Alors, ce qui m’intrigue, c’est que Jésus s’adresse d’abord à son Père – " Père je te loue. " et qu’il semble ensuite s’adresser à ceux qui l’écoutent en parlant de sa relation avec le Père : " Tout m’a été confié par mon Père. Personne ne connaît le Père sinon le Fils et celui à qui le Fils veut le révéler. " Jésus n’en finit pas de rappeler que nul ne peut aller vers le Père sans passer par lui. Un jour un disciple lui dit : " montre-nous le Père, cela suffit ! " Et Jésus de répondre : " Je suis avec vous depuis si longtemps et tu ne m’as pas reconnu ! Celui qui m’a vu a vu le Père ! "

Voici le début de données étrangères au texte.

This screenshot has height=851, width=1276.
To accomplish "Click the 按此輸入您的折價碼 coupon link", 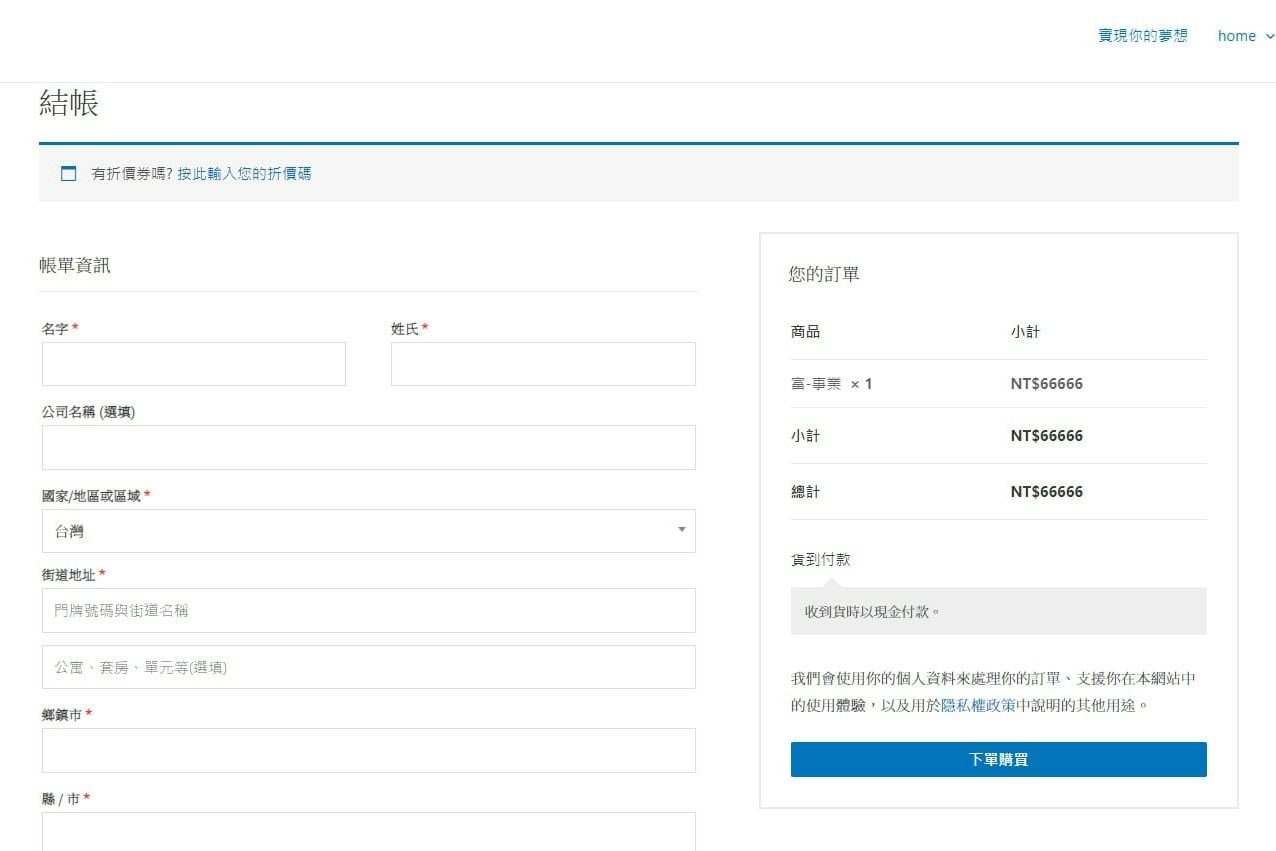I will [x=244, y=174].
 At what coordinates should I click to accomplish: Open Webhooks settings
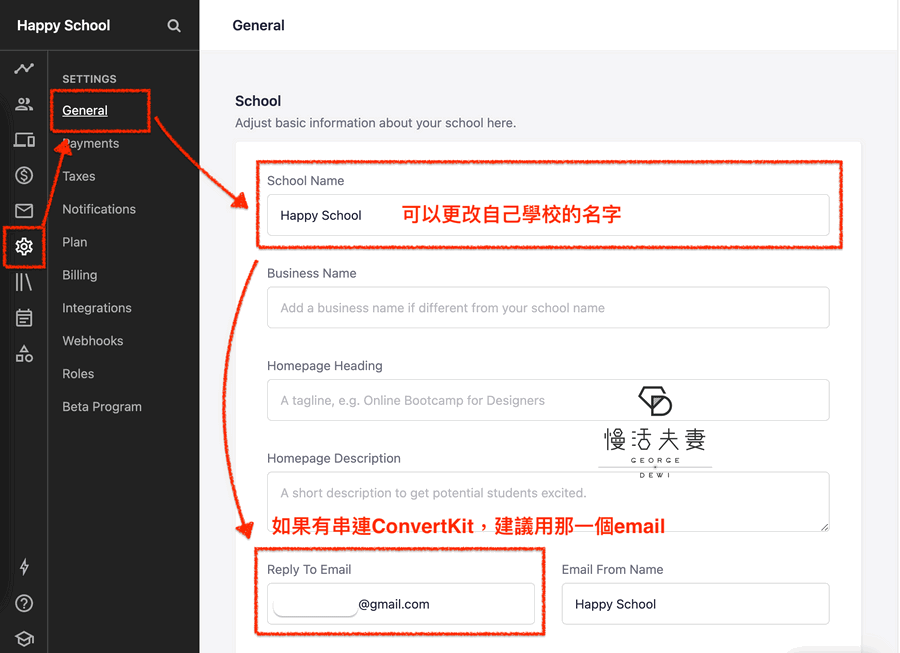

Comprendrons-nous qu’aller vers Dieu, c’est du concret ! Aller vers Dieu, c’est s’inspirer des gestes et des paroles du Christ pour inventer aujourd’hui nos gestes et nos paroles. Tout au long de l’Evangile, Jésus se heurte à ces sages et ces savants de l’époque, scribes ou pharisiens qui veulent l’entraîner dans des discussions d’école. Tout au long de l’Evangile aussi Jésus ne cesse de ressasser : " ce que vous faites au plus petit, c’est à moi que vous le faites " Aller vers Dieu ce n’est pas une prise de tête ! C’est risquer son amour ! Il y a quelques mois mourrait une très grande dame, Madame Geneviève Antonioz De Gaulle, présidente du mouvement " Aide à toute détresse " Dans un petit livre intitulé " Le secret de l’espérance " elle raconte comment elle a rencontré les exclus du quart monde, comment elle a appris à faire face à sa peur et quel a été son combat pour non pas parler au nom des pauvres, mais pour qu’ils puissent parler eux-mêmes. Elle écrit : " Si j’ai la tentation forte de me détourner de ce que vivent les pauvres, c’est leur espérance qui me remet sur le chemin. Je ne me bats pas seulement pour eux, mais pour tous les hommes. La révolution commence par moi-même. " Elle décrit la honte de la misère, de la saleté, du manque d’éducation, et elle note : " Toute cette marée de douleurs humaines, insupportables, et qu’on voudrait tellement ne pas entendre, Jésus Christ nous invite, en mangeant son corps, en buvant son sang, à la partager avec lui "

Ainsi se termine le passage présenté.